Investigating the mechanisms underlying Bortezomib resistance

Abstract

AbstractProteasome inhibitors such as Bortezomib, represent an established type of targeted treatment for several types of hematological malignancies, including multiple myeloma, Waldenstrom’s macroglobulinemia and mantle cell lymphoma, based on the cancer cell’s susceptibility upon impairment of the proteasome-ubiquitin system. However, a major problem limiting their efficacy is the emergence of resistance. Their application on solid tumors is currently being studied, while simultaneously, a wide spectrum of hematological cancers, such as Myelodysplastic Syndromes show minimal or no response to Bortezomib treatment. In this study, we utilize the prostate cancer cell line DU-145 to establish a model of Bortezomib resistance, studying the underlying mechanisms. Evaluating the resulting resistant cell line, we observed restoration of proteasome chymotrypsin-like activity, regardless of drug presence, an induction of pro-survival pathways, and the substitution of the Ubiquitin-Proteasome System role in proteostasis by induction of autophagy.
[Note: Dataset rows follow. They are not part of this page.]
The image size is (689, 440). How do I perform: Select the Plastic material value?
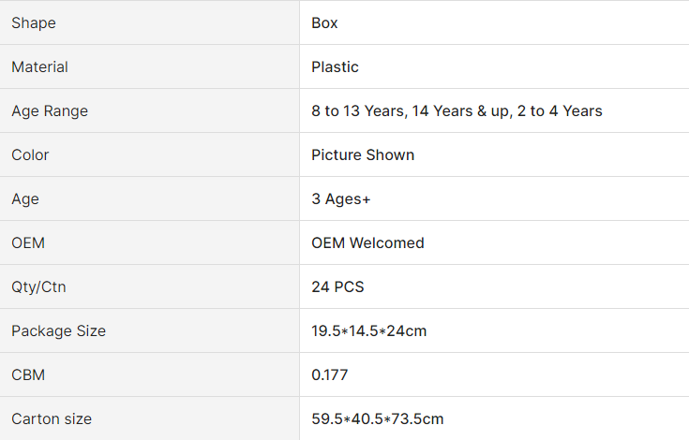(335, 66)
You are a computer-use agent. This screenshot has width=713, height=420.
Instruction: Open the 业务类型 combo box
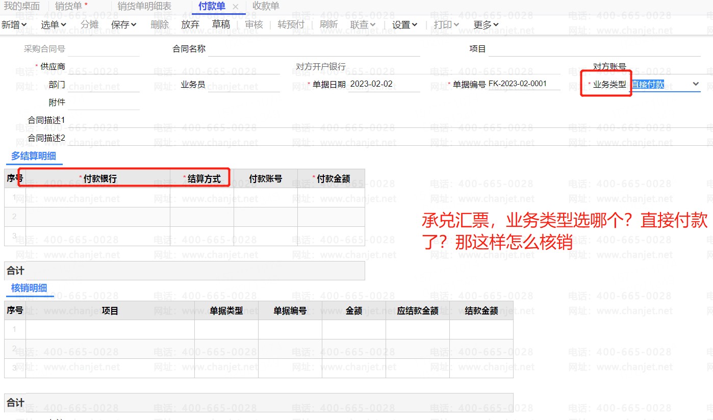click(665, 85)
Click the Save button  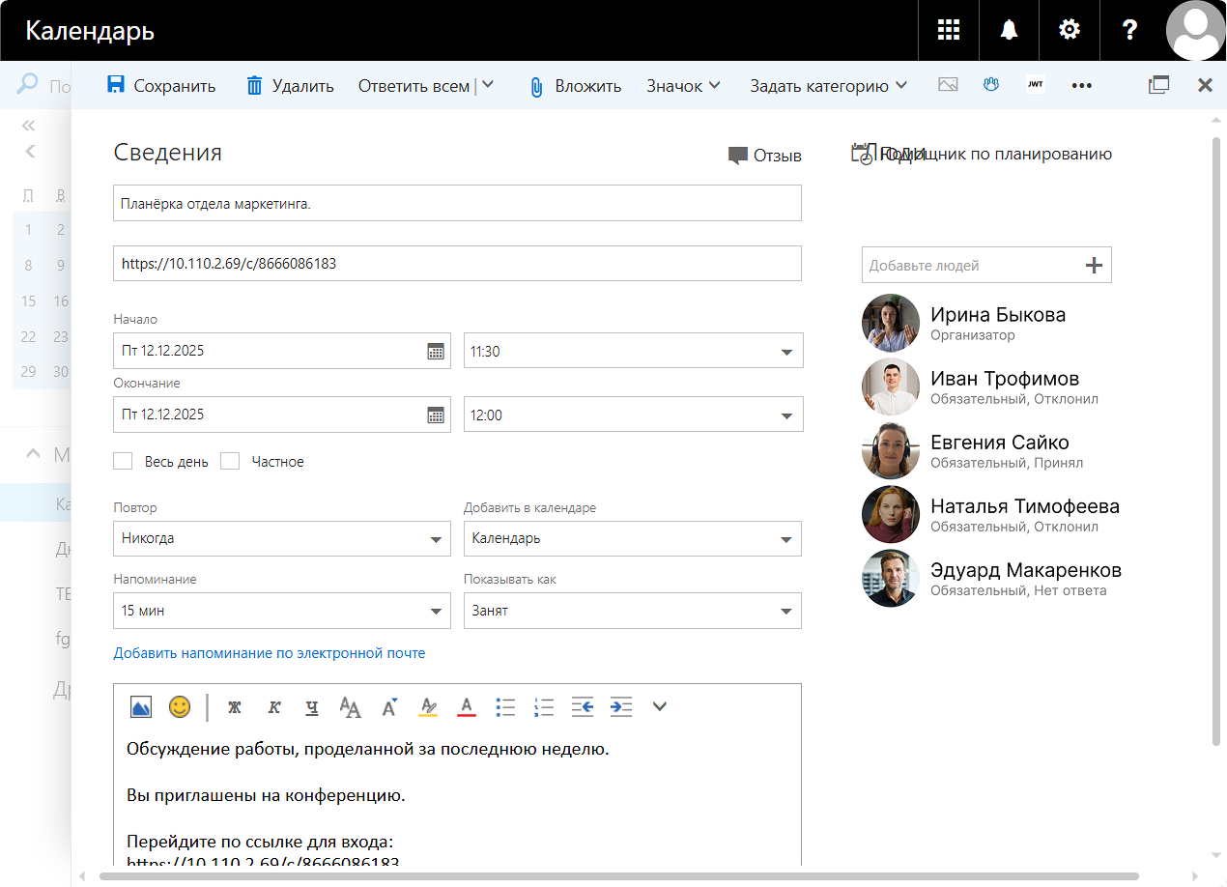(160, 86)
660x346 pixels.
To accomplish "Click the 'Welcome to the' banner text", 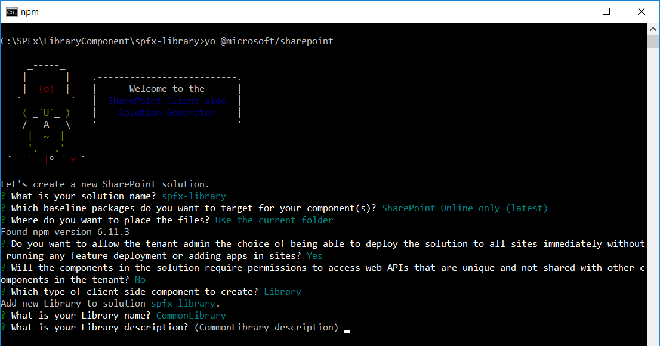I will click(x=166, y=89).
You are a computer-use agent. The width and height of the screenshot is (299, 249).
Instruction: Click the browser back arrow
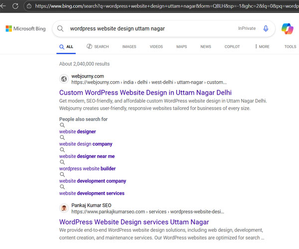click(x=4, y=6)
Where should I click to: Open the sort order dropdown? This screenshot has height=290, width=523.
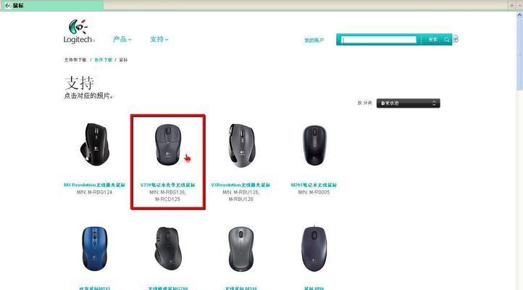408,103
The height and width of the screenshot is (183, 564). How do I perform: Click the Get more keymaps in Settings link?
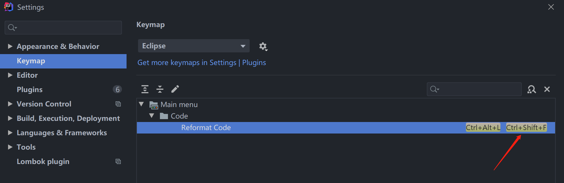[x=187, y=62]
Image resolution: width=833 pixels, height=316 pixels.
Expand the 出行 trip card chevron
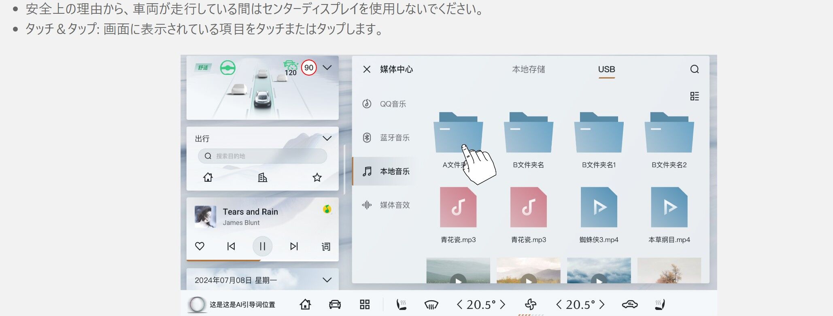click(x=327, y=138)
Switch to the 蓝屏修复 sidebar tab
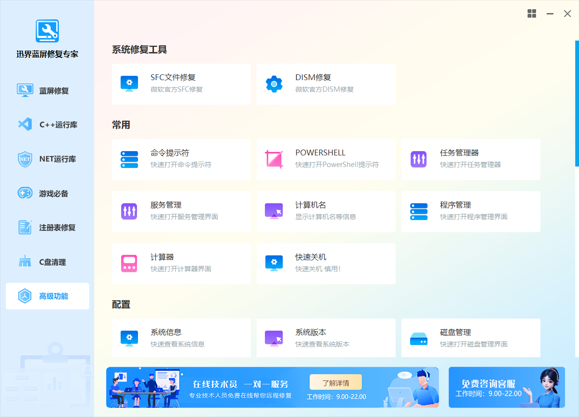The width and height of the screenshot is (579, 417). pyautogui.click(x=47, y=91)
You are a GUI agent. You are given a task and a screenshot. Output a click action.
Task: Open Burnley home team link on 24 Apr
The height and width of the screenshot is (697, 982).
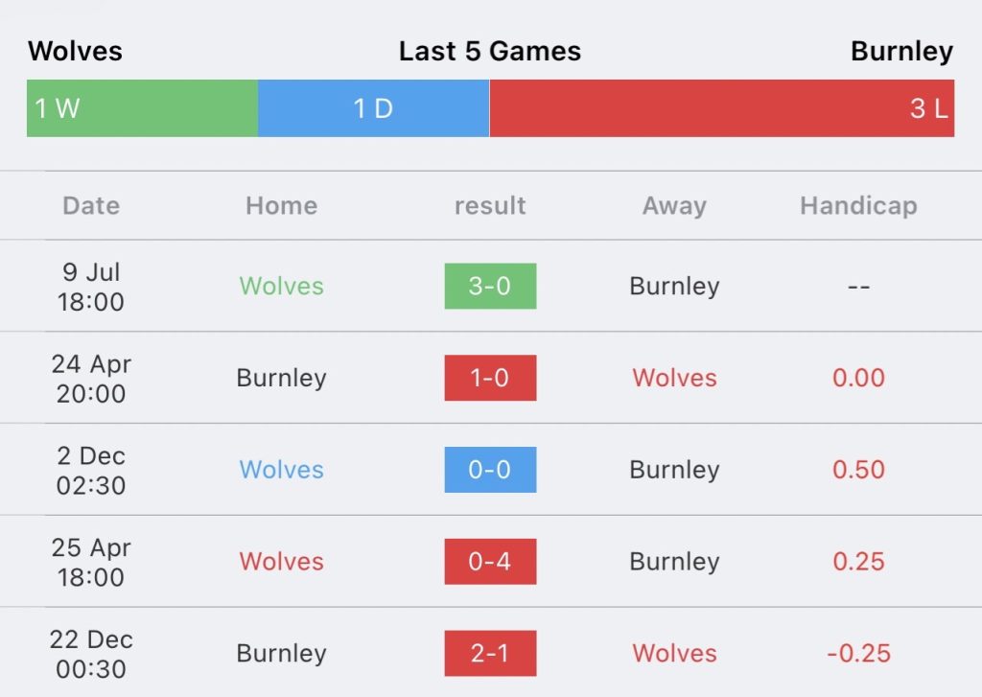click(282, 378)
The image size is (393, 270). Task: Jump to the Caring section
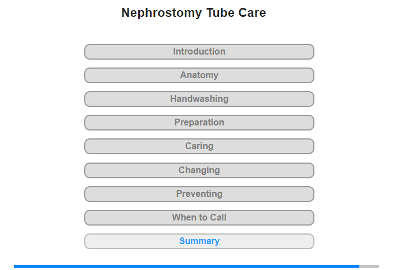199,146
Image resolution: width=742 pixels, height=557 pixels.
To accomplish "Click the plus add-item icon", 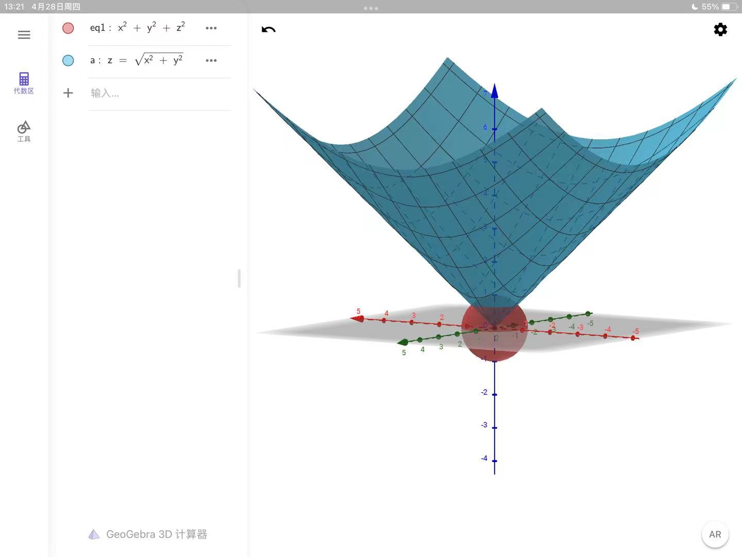I will click(68, 93).

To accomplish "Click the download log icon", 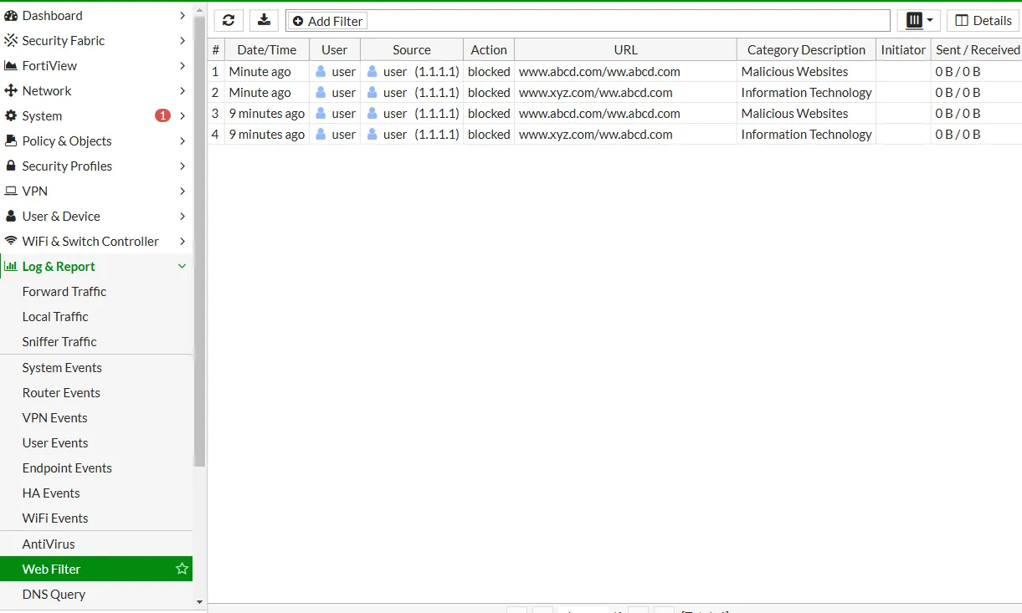I will (x=264, y=21).
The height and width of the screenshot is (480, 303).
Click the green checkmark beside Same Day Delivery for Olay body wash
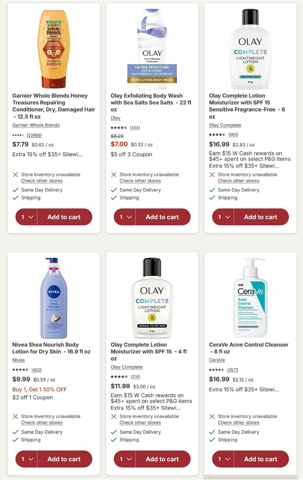pyautogui.click(x=113, y=190)
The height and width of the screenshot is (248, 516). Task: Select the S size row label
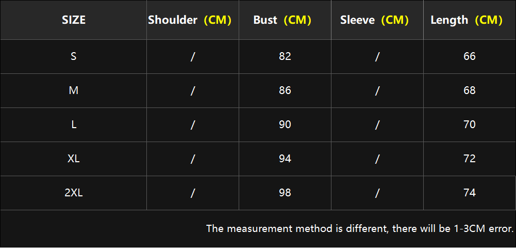click(x=74, y=56)
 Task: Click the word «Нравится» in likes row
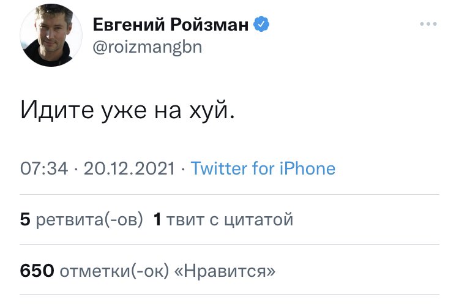point(225,271)
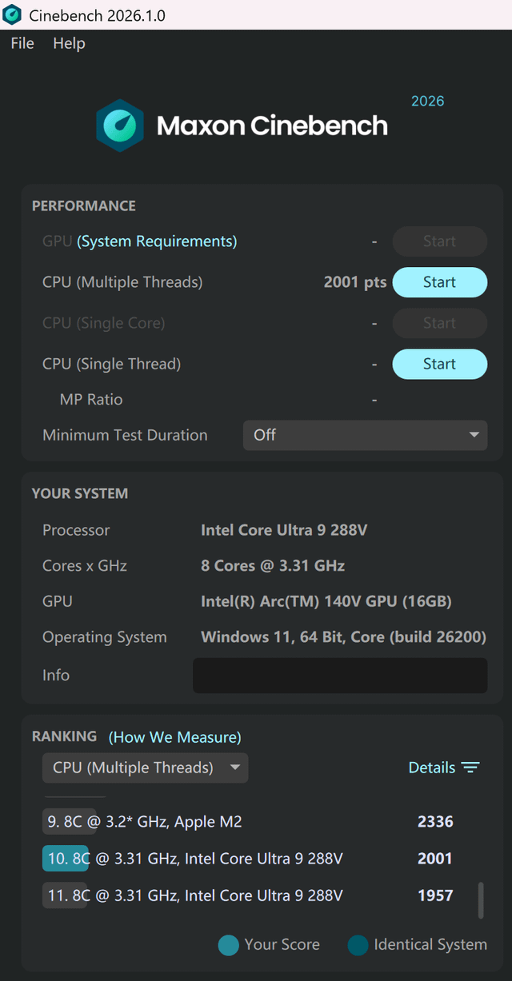This screenshot has height=981, width=512.
Task: Expand the CPU (Multiple Threads) ranking selector
Action: point(146,768)
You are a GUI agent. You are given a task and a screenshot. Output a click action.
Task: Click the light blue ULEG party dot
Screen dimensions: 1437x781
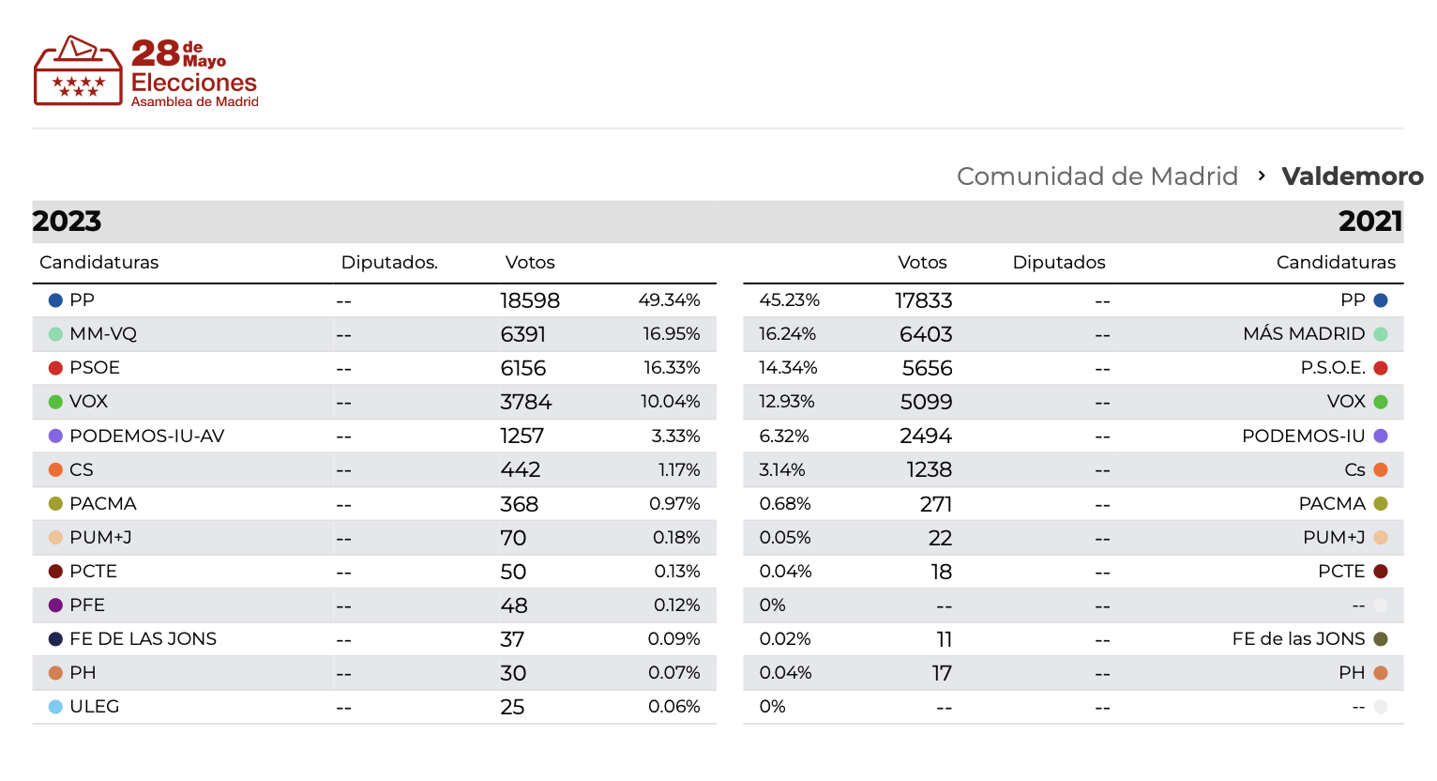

Finally, an estimation of the oxidative condition of the cells, indicated that the resistant clones reduce the generation of reactive oxygen species induced by Bortezomib, to levels even lower than those induced in non-resistant cells. Our findings elucidate key proteins of survival and stress regulation pathways as potential pharmaceutical targets, which could increase the efficiency of the proteasome-targeting therapies, thus expanding the group of molecular targets for neoplastic disorders.